From the forum thread about tip signs below, reproduce word for word the part that opens with the words containing "I really don't" and closes with "(Oct 1, 2016)".

§ TEXT EXCERPT

================

# TiP SigN iN mY uBeR



## Driver Ed (Dec 24, 2017)

Has anyone had success using an original TIP SIGN in your car? Which idea works best? Mine uses humor and it delivers tips daily. 

Share your Tip Sign story.


----------



## kc ub'ing! (May 27, 2016)

Uber fares never included a tip! You are perpetuating a myth that we drivers have suffered with since day one ! Edit your sign immediately!


----------



## TheFixer1 (Jan 29, 2017)

Use the search function in this forum, you will get your answer.


----------



## Pax Collector (Feb 18, 2018)

I only tip drivers that do the Heimlich maneuver on me so no, no tip for you.


----------



## upyouruber (Jul 24, 2017)

Driver Ed said:


> Has anyone had success using an original TIP SIGN in your car? Which idea works best? Mine uses humor and it delivers tips daily.
> 
> Share your Tip Sign story.


Dude, as you already know, I Will Tip You In The App! Really! I really, really will


----------



## Rakos (Sep 2, 2014)

upyouruber said:


> Dude, as you already know, I Will Tip You In The App! Really! I really, really will


And I will TiP YoU WeLL...!


----------



## upyouruber (Jul 24, 2017)

Rakos said:


> And I will TiP YoU WeLL...!


You will?
Oh thank you, thank you, thank you!!!


----------



## UberXBoston (Aug 13, 2014)

How is your sign working out? Do you actually get higher tips with that?


----------



## Columbian Harem (Mar 29, 2019)

Driver Ed said:


> Has anyone had success using an original TIP SIGN in your car? Which idea works best? Mine uses humor and it delivers tips daily.
> 
> Share your Tip Sign story.


How about your resume and a sign that says "Please help me get a real job, Dara is holding me hostage"?


----------



## Oscar Levant (Aug 15, 2014)

Driver Ed said:


> Has anyone had success using an original TIP SIGN in your car? Which idea works best? Mine uses humor and it delivers tips daily.
> 
> Share your Tip Sign story.


I really don't care what others think and if it works for you. Tip signs in taxis, rideshares, limos, etc, are TACKY and I assure you older people will find it offensive. You might not care, but that is my two cents. I do put a few bills in my center panel cup holder, which is discreet. Discreet, sans signs, is OK. I get most tips in the app, anyway.


----------



## UberBastid (Oct 1, 2016)

Took an Uber as a pax recently. Sign said, "Welcome to Plan B, when Plan A is just too expensive."
He made me laugh - I'll pay for that.


----------

================

§ DATA SEGMENT
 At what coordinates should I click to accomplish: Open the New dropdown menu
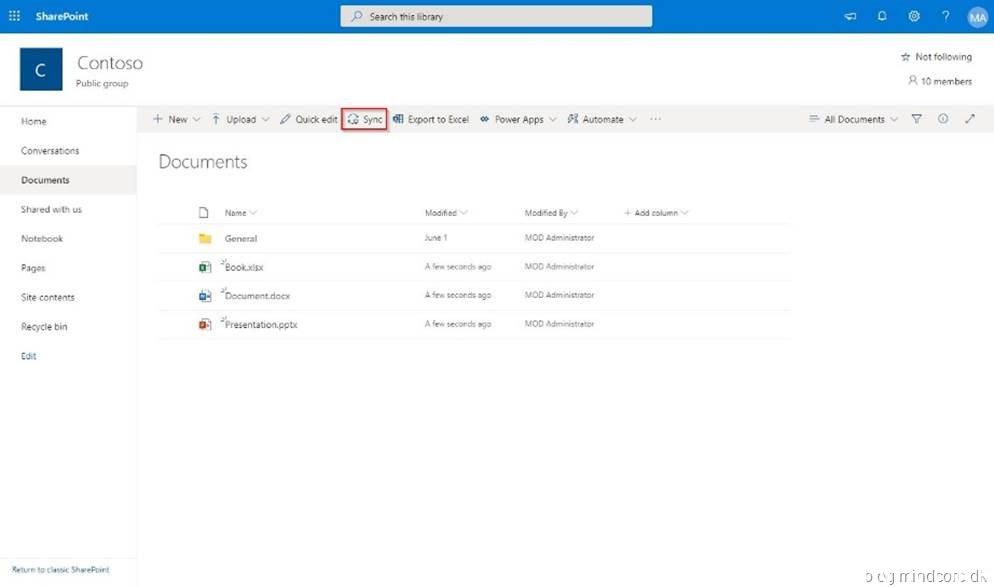point(177,119)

================

§ FINISHED TASK
I really don't care what others think and if it works for you. Tip signs in taxis, rideshares, limos, etc, are TACKY and I assure you older people will find it offensive. You might not care, but that is my two cents. I do put a few bills in my center panel cup holder, which is discreet. Discreet, sans signs, is OK. I get most tips in the app, anyway.


----------



## UberBastid (Oct 1, 2016)